● SOURCE:
# # #

Looks very good to me!!! A lot of work was put into it.


----------



## mnguy152 (Jan 4, 2007)

looks good . Been looking for a show that has people from the midwest like mn and nd and sd. And looks like you do a little of everything like most guys do hopefully you get picked up by one of the big networks soon.


----------



## T.P.O.#3 (May 9, 2007)

Pretty sweet


----------



## onetohunt (Nov 27, 2002)

nice looking site..........what's up with the bloopers and the Swedish talk??


----------



## superbuckeye (Dec 31, 2007)

Looks great. I really like the video on the home page.


----------



## Tim/OH (Apr 3, 2004)

Nice job.....I like everything, looks top notch


Tim


----------



## jason coleman (Jan 24, 2006)

Great site


----------



## Arrow Slingin' (Sep 28, 2007)

Quality work, looks like you take pride in it!


----------



## bbhunt53 (Jun 29, 2003)

Very nice site. We are in the process of redoing our web page and I may have to borrow a couple of ideas from yours .


----------



## truwersma (Jan 5, 2009)

Excellent site. Can't wait to do some longbeard bowhuntin myself.


----------



## wolf1 (Mar 31, 2007)

nice site in my favs now liked the photo gallery and loved the music lots of good info thanks


----------



## howchrh (Feb 19, 2009)

Great looking/navigating site. My only comment: change product review to featured products. This is full of company marketing not independent reviews of the products.


----------



## iroutdoors (Feb 13, 2008)

Great site, keep up the good work.:darkbeer:


----------



## cmherrmann (Jun 1, 2004)

You need to keep you TV schedule up to date and it should be atleast a month ahead so we know what is coming. Other than that it looks really good!


----------



## lightbeer (Jan 1, 2009)

I liked the hunting hints
hope to see more.
:darkbeer:


----------



## buckeyewhis (Mar 31, 2009)

great site i added it to my favs. love to videos and pics. very good articles. thanks man keep up the good work.


----------



## cqboling (Feb 1, 2009)

very well put together, now comes the hard part keeping it updated


----------



## ike_osu (Jul 1, 2008)

Very nice site lots of good information.


----------



## Primeshooter67 (Mar 24, 2009)

great site ,nice photo gallery, !:thumbs_up:star::user:


----------



## Jarman (Apr 26, 2007)

*Number 50 the winner!*

Thanks everyone I appreciate all the comments. I had one of my kids pick the number between 2-77 and he picked 50, the lucky winner is 09hoytkatera

Thanks again!


----------



## 09hoytkatera (Feb 16, 2009)

*Thanks*

Got the package and I just wanted to say THANK YOU!!!! Everything is great. I guess that was exactly what I expected. Great website and show. GREAT PEOPLE!!!!!!!!!!


----------



## Mao (Mar 27, 2008)

The site is very user friendly. Great pics in the gallery as well. Good work.


----------



## kattman (Jul 28, 2007)

Awsome pics and very user friendly site.


----------



## hotrod26 (Aug 24, 2006)

Super site! looks very professional and informative!


----------

# # #

● DATASET CONTENT:
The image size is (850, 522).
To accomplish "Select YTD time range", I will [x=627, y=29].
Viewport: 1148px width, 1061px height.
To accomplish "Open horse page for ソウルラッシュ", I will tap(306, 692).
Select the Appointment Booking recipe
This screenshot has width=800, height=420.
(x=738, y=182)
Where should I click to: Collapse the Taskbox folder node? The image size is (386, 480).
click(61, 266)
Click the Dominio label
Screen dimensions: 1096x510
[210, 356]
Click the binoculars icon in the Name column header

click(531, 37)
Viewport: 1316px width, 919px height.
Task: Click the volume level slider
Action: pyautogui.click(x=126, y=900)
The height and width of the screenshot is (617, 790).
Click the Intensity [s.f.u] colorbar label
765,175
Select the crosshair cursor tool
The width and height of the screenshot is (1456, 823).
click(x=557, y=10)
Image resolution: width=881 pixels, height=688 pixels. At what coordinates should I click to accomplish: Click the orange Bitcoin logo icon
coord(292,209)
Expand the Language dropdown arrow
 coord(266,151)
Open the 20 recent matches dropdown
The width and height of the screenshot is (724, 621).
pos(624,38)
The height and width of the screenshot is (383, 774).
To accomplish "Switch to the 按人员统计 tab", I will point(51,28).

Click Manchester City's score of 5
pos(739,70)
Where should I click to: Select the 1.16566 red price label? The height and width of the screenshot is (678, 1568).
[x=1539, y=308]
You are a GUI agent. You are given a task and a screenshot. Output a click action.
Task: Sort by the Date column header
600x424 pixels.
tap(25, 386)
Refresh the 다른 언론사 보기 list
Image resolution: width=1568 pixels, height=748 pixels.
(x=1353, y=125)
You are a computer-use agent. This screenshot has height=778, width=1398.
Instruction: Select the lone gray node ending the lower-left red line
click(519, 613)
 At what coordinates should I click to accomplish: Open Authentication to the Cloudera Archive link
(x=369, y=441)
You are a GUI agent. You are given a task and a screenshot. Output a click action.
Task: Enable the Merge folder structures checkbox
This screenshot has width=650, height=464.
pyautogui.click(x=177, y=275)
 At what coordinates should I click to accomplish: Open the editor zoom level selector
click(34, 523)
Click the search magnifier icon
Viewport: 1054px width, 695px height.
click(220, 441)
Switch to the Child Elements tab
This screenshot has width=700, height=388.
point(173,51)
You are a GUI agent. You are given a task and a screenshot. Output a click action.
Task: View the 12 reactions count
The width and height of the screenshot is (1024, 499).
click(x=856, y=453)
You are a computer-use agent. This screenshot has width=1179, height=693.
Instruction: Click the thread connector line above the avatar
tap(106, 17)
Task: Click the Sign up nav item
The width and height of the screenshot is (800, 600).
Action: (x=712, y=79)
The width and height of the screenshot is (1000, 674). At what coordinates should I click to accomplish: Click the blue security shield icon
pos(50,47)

# # #

● TASK GOAL:
Answer these questions about the forum thread:
(a) What does howchrh suggest the "product review" section be renamed to?
(b) What number won the drawing, and which user won it?
(c) How far ahead does cmherrmann say the TV schedule should be?

● IN RESPONSE:
(a) Featured products.
(b) Number 50; the winner was 09hoytkatera.
(c) At least a month ahead.